Powers of an acting governor had previously been questioned in the mid-1970s in Kentucky. In her capacity as acting governor of Kentucky in Julian Carroll's absence, Thelma Stovall, then-lieutenant governor, acting as governor, issued pardons, called the Kentucky General Assembly into special session to enact legislation limiting property tax increases, and purported to veto the legislature's repeal of its ratification of the Equal Rights Amendment. The authority of the lieutenant governor of Kentucky to act as governor when the elected governor is out of state was repealed under a 1992 amendment to the Kentucky Constitution.

In 1993, in Pennsylvania, Governor Robert P. Casey underwent surgery that left him incapacitated for months, thus leaving Lieutenant Governor Mark Singel as acting governor.

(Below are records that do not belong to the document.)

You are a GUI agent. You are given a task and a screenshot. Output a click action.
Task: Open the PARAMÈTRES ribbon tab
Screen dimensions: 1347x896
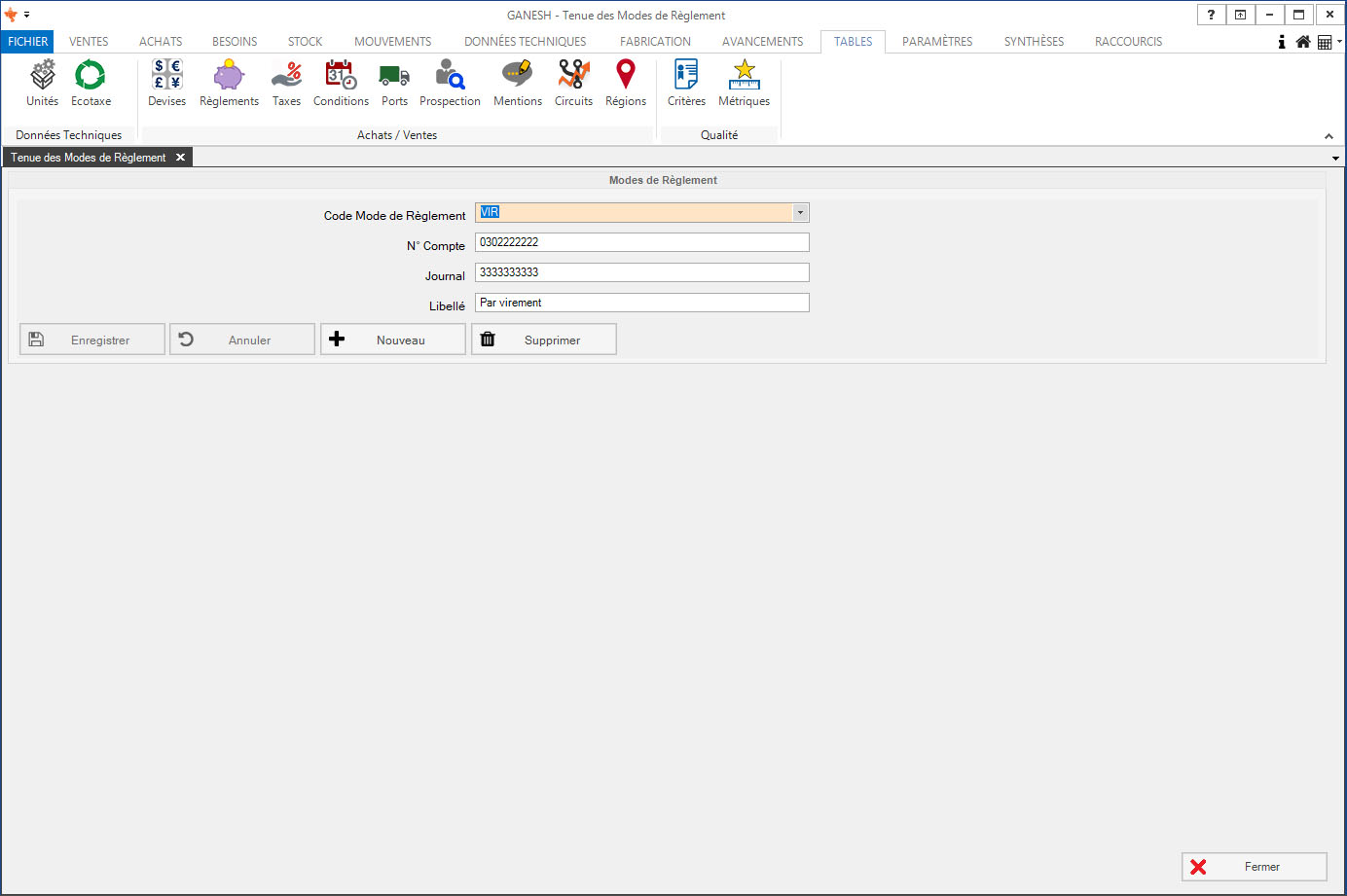click(936, 42)
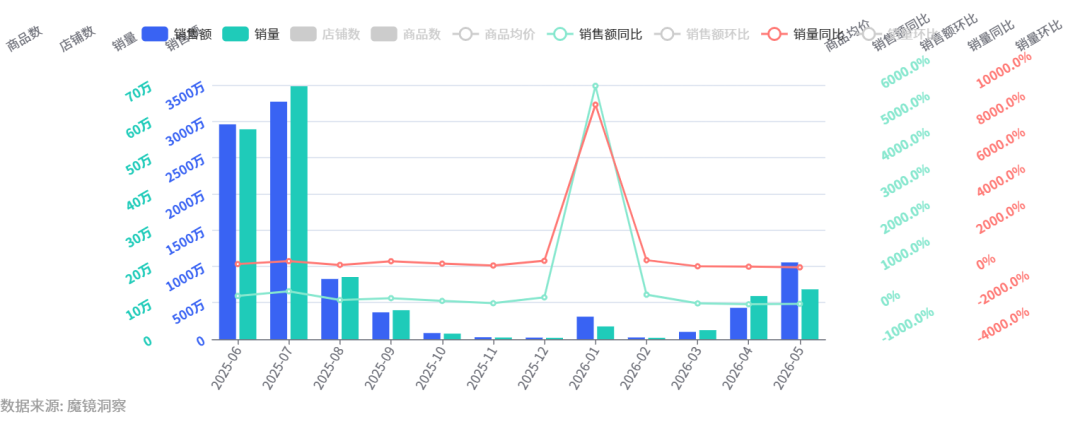Toggle the 销售额 legend series
1080x424 pixels.
[176, 34]
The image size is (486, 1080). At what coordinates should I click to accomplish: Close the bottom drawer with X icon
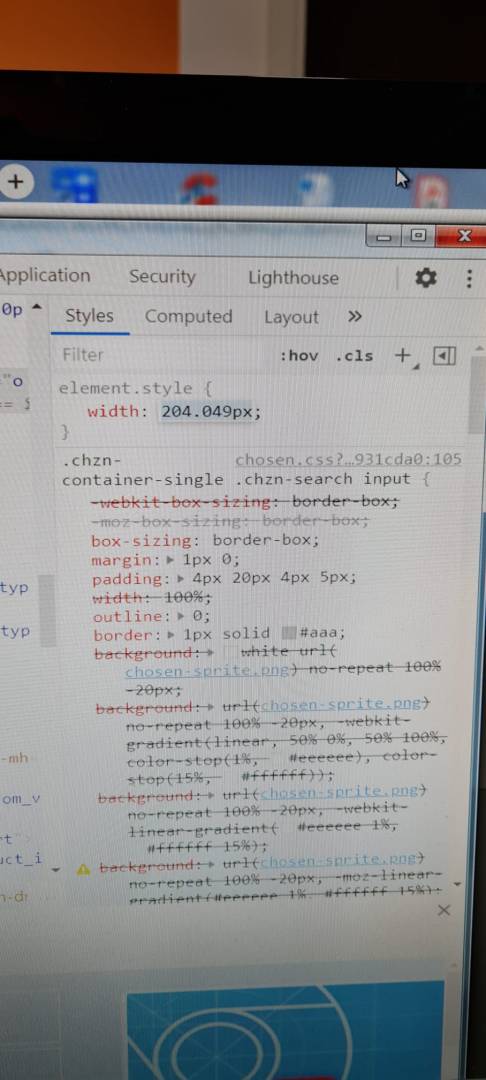[444, 911]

During that time, Singel fulfilled all duties of the office of governor.

Following the death of New Hampshire Governor Hugh Gallen, Vesta M. Roy, as president of the state Senate, served as acting governor of New Hampshire from December 30, 1982, to January 6, 1983.

Practices in this area are anything but uniform from state to state. In Rhode Island, for example, the lieutenant governor never acts as governor, even if the governor has left the state. In most of the states, when the governor dies, resigns or is removed from office (via impeachment conviction), the next in line become the new governor, succeeding to the office and powers.